The clinical sensitivity of this specific grouping of genes is difficult to estimate as we are unaware of any reports in the literature in which these genes have been sequenced together in a patient cohort with elevated 5-hydroxyacylcarnitine as the primary indication for testing. The clinical sensitivity of sequencing the relevant gene(s) in patients with biochemical or enzymatic diagnoses of the relevant disorders is expected to be high; details are available on the individual gene test description pages.

This test is performed using Next-Gen sequencing with additional Sanger sequencing as necessary.

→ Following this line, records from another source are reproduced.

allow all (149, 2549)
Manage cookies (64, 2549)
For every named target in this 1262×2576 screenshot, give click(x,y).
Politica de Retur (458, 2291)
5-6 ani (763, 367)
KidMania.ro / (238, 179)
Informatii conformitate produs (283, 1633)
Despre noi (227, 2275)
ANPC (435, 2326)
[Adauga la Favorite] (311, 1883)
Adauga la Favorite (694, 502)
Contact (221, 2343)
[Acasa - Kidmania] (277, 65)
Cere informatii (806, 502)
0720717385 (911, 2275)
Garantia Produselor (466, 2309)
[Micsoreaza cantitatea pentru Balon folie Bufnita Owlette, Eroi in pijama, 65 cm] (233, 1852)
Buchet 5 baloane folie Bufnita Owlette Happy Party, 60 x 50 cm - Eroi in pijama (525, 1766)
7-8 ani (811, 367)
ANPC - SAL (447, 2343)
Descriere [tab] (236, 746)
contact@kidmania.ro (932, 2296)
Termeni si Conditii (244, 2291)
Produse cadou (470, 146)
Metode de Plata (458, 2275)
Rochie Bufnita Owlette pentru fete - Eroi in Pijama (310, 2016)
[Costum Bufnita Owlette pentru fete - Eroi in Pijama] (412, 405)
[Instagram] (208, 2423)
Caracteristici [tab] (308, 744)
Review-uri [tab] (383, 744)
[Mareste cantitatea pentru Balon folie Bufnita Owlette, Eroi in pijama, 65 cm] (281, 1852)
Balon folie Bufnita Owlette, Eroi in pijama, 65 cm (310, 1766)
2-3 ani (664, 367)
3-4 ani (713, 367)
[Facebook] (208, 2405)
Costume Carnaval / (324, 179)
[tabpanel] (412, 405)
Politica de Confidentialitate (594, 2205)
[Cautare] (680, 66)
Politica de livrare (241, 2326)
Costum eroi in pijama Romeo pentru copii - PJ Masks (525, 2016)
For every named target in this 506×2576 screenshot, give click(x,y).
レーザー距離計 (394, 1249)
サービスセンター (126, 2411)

This panel provides 100% coverage of all coding exons of the genes plus 10 bases of flanking noncoding DNA in all available transcripts along with other non-coding regions in which pathogenic variants have been identified at PreventionGenetics or reported elsewhere. We define coverage as ≥20X NGS reads or Sanger sequencing. PGnome panels typically provide slightly increased coverage over the PGxome equivalent. PGnome sequencing panels have the added benefit of additional analysis and reporting of deep intronic regions (where applicable).

Dependent on the sequencing backbone selected for this testing, discounted reflex testing to any other similar backbone-based test is available (i.e., PGxome panel to whole PGxome; PGnome panel to whole PGnome).